== Data supplied
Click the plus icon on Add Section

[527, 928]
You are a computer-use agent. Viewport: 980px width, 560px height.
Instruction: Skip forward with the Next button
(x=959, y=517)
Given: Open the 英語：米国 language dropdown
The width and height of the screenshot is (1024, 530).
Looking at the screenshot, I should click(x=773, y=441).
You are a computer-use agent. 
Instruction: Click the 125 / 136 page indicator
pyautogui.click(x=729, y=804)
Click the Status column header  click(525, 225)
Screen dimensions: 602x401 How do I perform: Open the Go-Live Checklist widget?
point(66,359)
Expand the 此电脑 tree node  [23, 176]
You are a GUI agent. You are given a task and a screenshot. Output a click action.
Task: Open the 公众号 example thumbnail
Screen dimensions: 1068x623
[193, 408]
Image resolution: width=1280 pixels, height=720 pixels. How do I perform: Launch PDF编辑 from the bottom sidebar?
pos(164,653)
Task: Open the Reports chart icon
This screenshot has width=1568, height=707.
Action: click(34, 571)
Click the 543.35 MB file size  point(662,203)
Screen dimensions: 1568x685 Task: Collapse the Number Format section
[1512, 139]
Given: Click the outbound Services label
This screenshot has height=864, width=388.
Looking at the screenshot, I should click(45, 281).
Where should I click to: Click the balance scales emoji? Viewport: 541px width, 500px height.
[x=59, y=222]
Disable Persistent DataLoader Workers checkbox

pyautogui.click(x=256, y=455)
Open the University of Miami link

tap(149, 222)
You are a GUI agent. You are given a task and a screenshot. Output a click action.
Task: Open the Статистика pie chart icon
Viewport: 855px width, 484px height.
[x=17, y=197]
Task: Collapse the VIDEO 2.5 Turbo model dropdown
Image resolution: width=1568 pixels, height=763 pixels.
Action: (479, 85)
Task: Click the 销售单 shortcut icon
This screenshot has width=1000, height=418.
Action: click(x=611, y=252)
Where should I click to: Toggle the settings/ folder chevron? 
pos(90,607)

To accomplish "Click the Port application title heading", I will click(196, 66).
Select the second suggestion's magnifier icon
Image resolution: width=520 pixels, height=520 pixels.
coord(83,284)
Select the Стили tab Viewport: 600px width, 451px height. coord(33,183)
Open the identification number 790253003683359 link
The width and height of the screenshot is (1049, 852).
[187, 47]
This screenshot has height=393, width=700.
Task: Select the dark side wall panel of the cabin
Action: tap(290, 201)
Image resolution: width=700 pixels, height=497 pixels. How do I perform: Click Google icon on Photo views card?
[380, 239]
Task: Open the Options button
====
Task prompt »
Starting at the first line and ending at the last, restate the material word for word.

Response »
Click the plus icon on Add Section

[527, 928]
You are a computer-use agent. Viewport: 980px width, 560px height.
Instruction: Skip forward with the Next button
(x=959, y=517)
Given: Open the 英語：米国 language dropdown
The width and height of the screenshot is (1024, 530).
Looking at the screenshot, I should click(x=773, y=441).
You are a computer-use agent. 
Instruction: Click the 125 / 136 page indicator
pyautogui.click(x=729, y=804)
Click the Status column header  click(525, 225)
Screen dimensions: 602x401 How do I perform: Open the Go-Live Checklist widget?
point(66,359)
Expand the 此电脑 tree node  [23, 176]
You are a GUI agent. You are given a task and a screenshot. Output a click action.
Task: Open the 公众号 example thumbnail
Screen dimensions: 1068x623
[193, 408]
Image resolution: width=1280 pixels, height=720 pixels. How do I perform: Launch PDF编辑 from the bottom sidebar?
pos(164,653)
Task: Open the Reports chart icon
This screenshot has width=1568, height=707.
Action: click(34, 571)
Click the 543.35 MB file size  point(662,203)
Screen dimensions: 1568x685 Task: Collapse the Number Format section
[1512, 139]
Given: Click the outbound Services label
This screenshot has height=864, width=388.
Looking at the screenshot, I should click(45, 281).
Where should I click to: Click the balance scales emoji? Viewport: 541px width, 500px height.
[x=59, y=222]
Disable Persistent DataLoader Workers checkbox

pyautogui.click(x=256, y=455)
Open the University of Miami link

tap(149, 222)
You are a GUI agent. You are given a task and a screenshot. Output a click action.
Task: Open the Статистика pie chart icon
Viewport: 855px width, 484px height.
[x=17, y=197]
Task: Collapse the VIDEO 2.5 Turbo model dropdown
Image resolution: width=1568 pixels, height=763 pixels.
Action: (479, 85)
Task: Click the 销售单 shortcut icon
This screenshot has width=1000, height=418.
Action: click(x=611, y=252)
Where should I click to: Toggle the settings/ folder chevron? 
pos(90,607)

To accomplish "Click the Port application title heading", I will click(196, 66).
Select the second suggestion's magnifier icon
Image resolution: width=520 pixels, height=520 pixels.
coord(83,284)
Select the Стили tab Viewport: 600px width, 451px height. coord(33,183)
Open the identification number 790253003683359 link
The width and height of the screenshot is (1049, 852).
[187, 47]
This screenshot has height=393, width=700.
Task: Select the dark side wall panel of the cabin
Action: tap(290, 201)
Image resolution: width=700 pixels, height=497 pixels. How do I perform: Click Google icon on Photo views card?
[380, 239]
Task: Open the Options button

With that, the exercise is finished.